MarketingRestaurateurs

UGC : mettre les clients au cœur de votre marketing

Par l'Agence AutoResto9 min de lecture

L'UGC, ou User-Generated Content (contenu généré par les utilisateurs), c'est tout ce que vos clients produisent spontanément sur votre restaurant : photos d'assiettes, stories Instagram, vidéos TikTok, avis Google. Pour un restaurateur du bassin lémanique, c'est la source de marketing la plus crédible et la moins chère qui existe, parce qu'elle vient de pairs et non d'une publicité. Voici comment mettre vos clients au cœur de votre stratégie : déclencher ce contenu, l'encadrer légalement et le réutiliser pour bâtir la confiance qui remplit votre salle.

Pourquoi l'UGC construit la confiance mieux que vous

Quand vous publiez une belle photo léchée de votre tartare, le client sait que c'est du marketing. Quand son collègue de bureau à Nyon publie la même assiette dans une story, c'est une recommandation. La différence de crédibilité est énorme, et elle est mesurable : le contenu créé par un client est perçu comme plus honnête, plus daté, plus situé.
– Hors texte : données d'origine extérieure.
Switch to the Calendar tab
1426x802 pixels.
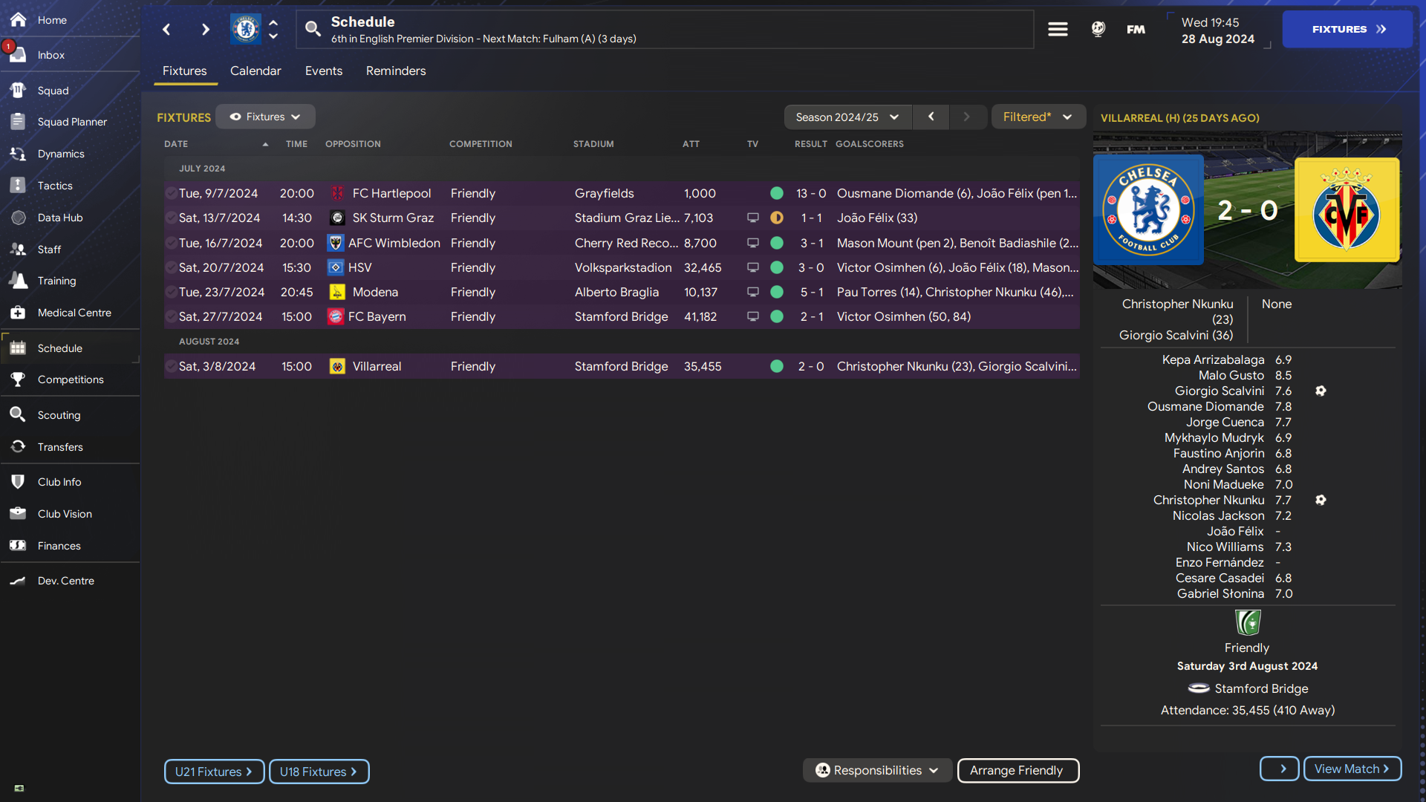click(x=255, y=71)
C'est de la preuve sociale à l'état pur.

Concrètement, l'UGC vous apporte trois choses qu'aucun budget pub n'achète aussi bien :

  • De la confiance : un mur de publications clients rassure plus qu'un visuel de studio.
  • De la portée hyperlocale : chaque publication touche le réseau du client, soit des gens qui vivent ou travaillent à deux pas de votre porte, à Morges, Vevey ou en ville de Genève.
  • Du contenu en continu et gratuit : pendant que vous gérez le coup de feu, votre salle photographie pour vous.

L'UGC s'inscrit naturellement dans une logique de bouche à oreille et de relations publiques : c'est la version numérique du « j'ai un super resto à te montrer ». Il prolonge aussi votre travail de communauté locale autour du Léman, en donnant à vos habitués une raison concrète de parler de vous.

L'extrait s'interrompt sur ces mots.